Cari Blog Ini

Bidvertiser

Kamis, 14 Juli 2016

Menggali Etos Bangsa (M ALFAN ALFIAN)

Indonesia, tak terelakkan merupakan bangsa yang religius. Setidaknya sebagaimana direkam dalam sila pertama Pancasila: Ketuhanan yang Maha Esa.

Religiositas itu sendiri berimpitan dengan etos spiritualitas masyarakatnya. Namun, sejauh mana dimensi spiritualitas itu mampu memicu kemajuan, terkhusus bidang ekonomi?

Indonesia bangsa yang besar, tetapi kondisinya masih seperti raksasa tertidur. Kita masih berputar-putar di tengah labirin masalah kebangsaan yang kompleks dan nyaris belum beranjak signifikan ke arah negara maju. Kita juga memahami, bahkan mengamini berbagai retorika para pemimpin tentang perlunya percepatan pembangunan. Namun, rupanya ia tak semudah pelaksanaan. Apakah memang bangsa ini ditakdirkan sebagai bangsa yang lemah etos kerjanya, betapa pun "tinggi spiritualitasnya"?

Dalam artikelnya "Etos Kerja dan Etos Bangsa" (Kompas, 4/3/1989) dan "Mesu Budi" Berfungsi sebagai Etos yang Berpengaruh (Kompas, 2/10/1983), sejarawan Sartono Kartodirdjo memaknai "mesu budi" sebagai etos yang mencerminkan asketisme intelektual, semacam disiplin mental yang mendasari segala usaha dan pekerjaan. Implementasi "mesu budi" justru terlihat tatkala dia menganalisis etos kerja masyarakat Jepang yang berkembang sejak Restorasi Meiji.
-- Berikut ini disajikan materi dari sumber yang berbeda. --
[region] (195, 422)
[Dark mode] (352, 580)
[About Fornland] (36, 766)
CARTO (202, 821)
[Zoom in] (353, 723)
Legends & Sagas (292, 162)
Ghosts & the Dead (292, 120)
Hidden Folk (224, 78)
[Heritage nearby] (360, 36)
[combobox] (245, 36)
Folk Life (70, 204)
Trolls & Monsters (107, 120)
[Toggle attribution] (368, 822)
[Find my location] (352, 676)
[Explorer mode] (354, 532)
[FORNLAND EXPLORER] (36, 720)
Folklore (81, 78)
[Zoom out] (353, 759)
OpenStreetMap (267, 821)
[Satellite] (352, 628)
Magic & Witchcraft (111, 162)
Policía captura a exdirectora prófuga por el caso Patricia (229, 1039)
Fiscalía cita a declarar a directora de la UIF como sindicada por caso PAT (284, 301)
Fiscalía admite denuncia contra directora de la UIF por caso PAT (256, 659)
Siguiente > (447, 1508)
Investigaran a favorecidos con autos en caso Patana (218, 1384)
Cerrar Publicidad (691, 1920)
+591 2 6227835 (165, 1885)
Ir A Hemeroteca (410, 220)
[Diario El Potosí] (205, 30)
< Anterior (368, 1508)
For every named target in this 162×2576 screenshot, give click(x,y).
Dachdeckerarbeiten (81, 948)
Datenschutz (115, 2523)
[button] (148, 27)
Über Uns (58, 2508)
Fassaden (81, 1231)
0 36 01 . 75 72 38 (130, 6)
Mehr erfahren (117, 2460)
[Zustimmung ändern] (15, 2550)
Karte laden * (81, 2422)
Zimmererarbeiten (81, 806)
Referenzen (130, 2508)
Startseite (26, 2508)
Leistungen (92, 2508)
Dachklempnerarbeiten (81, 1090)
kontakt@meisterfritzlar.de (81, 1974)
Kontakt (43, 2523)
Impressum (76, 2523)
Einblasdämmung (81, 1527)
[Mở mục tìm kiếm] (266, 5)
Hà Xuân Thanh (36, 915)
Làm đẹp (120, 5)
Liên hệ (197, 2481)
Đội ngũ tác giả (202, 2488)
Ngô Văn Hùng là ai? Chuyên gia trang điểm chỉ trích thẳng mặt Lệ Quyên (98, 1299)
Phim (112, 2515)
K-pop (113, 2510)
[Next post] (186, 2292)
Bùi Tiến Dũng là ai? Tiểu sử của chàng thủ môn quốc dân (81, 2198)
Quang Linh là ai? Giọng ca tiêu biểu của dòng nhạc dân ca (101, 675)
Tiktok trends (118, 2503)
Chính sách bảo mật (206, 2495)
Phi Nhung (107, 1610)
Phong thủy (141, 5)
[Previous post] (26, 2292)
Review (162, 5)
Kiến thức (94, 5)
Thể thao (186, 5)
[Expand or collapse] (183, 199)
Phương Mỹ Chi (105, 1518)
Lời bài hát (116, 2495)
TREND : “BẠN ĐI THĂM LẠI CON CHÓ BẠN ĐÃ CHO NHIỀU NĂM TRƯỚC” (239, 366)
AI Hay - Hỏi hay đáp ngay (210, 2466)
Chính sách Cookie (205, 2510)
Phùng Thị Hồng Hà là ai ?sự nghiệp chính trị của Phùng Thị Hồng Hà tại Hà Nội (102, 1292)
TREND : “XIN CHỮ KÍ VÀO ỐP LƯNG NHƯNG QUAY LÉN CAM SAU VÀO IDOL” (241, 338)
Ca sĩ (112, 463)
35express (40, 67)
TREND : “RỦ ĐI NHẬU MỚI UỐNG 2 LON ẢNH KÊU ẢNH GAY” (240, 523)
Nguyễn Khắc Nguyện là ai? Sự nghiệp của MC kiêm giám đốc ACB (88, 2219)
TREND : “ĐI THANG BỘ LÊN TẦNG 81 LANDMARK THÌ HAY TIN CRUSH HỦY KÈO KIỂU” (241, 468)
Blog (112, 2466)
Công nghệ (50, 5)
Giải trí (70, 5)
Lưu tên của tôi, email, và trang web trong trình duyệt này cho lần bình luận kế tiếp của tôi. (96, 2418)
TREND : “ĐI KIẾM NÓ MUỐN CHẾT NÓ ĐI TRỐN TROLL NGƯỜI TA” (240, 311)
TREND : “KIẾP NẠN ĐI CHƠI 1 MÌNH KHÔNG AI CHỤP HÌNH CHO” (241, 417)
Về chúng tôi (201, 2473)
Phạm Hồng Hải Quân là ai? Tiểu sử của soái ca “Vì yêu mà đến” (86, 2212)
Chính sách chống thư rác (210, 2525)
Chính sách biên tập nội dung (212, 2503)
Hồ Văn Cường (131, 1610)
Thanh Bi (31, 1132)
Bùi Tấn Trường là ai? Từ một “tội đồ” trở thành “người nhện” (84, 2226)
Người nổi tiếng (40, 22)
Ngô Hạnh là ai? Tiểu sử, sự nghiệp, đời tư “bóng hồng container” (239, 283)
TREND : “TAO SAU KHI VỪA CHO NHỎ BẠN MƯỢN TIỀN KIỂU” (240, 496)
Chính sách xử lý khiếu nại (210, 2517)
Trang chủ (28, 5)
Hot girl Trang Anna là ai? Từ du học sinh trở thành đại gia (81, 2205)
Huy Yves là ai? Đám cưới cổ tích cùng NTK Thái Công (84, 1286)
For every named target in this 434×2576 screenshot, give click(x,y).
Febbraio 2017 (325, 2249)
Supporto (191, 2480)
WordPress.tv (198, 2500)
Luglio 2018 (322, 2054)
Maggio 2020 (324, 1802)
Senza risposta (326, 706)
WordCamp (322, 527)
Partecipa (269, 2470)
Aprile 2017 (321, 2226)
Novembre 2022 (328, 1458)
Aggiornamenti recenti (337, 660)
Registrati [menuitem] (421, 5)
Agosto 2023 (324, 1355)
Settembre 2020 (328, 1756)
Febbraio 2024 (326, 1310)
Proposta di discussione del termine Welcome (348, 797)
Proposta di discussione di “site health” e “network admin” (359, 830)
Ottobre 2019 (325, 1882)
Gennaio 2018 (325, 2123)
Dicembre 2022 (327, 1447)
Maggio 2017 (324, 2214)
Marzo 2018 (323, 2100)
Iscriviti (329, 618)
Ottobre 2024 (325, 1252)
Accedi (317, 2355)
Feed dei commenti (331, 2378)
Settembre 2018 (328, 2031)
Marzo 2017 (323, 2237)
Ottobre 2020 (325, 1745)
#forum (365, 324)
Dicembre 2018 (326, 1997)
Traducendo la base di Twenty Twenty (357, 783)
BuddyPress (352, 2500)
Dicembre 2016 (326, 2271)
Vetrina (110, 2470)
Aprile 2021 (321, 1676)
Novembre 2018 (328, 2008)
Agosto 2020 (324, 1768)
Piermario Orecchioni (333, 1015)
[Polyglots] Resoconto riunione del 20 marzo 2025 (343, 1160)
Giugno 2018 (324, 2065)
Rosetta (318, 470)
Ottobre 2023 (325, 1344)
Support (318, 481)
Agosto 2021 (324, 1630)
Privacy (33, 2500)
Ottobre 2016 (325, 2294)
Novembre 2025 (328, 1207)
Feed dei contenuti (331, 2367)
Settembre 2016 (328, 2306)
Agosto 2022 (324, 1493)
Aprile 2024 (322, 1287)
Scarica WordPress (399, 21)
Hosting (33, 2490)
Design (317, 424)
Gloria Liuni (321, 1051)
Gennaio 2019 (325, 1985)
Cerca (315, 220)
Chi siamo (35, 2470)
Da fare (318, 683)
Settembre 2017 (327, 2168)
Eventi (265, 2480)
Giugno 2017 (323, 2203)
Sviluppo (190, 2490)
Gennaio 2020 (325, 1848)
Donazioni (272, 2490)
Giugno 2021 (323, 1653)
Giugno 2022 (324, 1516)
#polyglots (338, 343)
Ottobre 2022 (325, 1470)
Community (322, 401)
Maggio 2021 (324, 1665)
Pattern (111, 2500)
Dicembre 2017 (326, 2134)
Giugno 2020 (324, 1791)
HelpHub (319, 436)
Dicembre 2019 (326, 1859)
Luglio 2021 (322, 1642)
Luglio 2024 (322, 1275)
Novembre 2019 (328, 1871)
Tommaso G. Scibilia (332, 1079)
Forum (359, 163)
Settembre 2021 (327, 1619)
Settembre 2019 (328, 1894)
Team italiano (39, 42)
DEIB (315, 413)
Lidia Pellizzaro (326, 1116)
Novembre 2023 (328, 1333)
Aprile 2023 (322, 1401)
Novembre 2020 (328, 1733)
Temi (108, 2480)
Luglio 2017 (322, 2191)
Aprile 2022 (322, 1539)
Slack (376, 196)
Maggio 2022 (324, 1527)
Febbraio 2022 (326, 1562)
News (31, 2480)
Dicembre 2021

Karena "mesu budi" adalah suatu asketisme yang bukan eskapisme alias religiositas yang diekspresikan dengan meninggalkan segala urusan keduniaan, ia justru berfungsi sebagai etos yang sangat besar pengaruhnya pada kehidupan bangsa.

Namun, timbul pertanyaan: kalau "mesu budi" itu semacam asketisme produktif yang dapat disejajarkan dengan "etos Protestan"-nya Weber atau "Religi Tokugawa"-nya Bellah, mengapa tidak ada semacam Restorasi Meiji di Jawa, lebih luas lagi Indonesia? Saya punya hipotesis bahwa, masalahnya, Jawa punya pengalaman lain. Kultur feodal kerajaan-kerajaan di Jawa, pada praktiknya justru dipersubur oleh kolonialisme. Kaum penjajah punya politik yang memecah belah, sehingga dalam mengatasi perlawanan pun kaum penguasa pribumi diadu domba.

Namun, sangat mungkin ada hipotesis lain, bahkan berkebalikan dengan pendapat saya itu. Bagaimana dengan hal ihwal tradisi Samurai layaknya di Jepang, apakah juga ada di Jawa? Kalau ada, seberapa signifikan? Juga, sejauh mana mentalitas produsen dan kewirausahaannya, apakah dipicu kesadaran religiositas pula? Bagaimana dengan modernisasi, apakah ia timbul secara "mandiri" atau banyak menggantungkan diri pada pihak kolonial dan rezim kelanjutannya?

Pengalaman kita di Jawa atau Indonesia, lain kiranya dengan yang terjadi di Jepang dan Barat. Jepang, menurut Kishore Mahbubani dalam bukunya Can't Asian Think (1998) ialah bangsa Asia paling awal yang mampu mengadaptasi etos bangsa Barat.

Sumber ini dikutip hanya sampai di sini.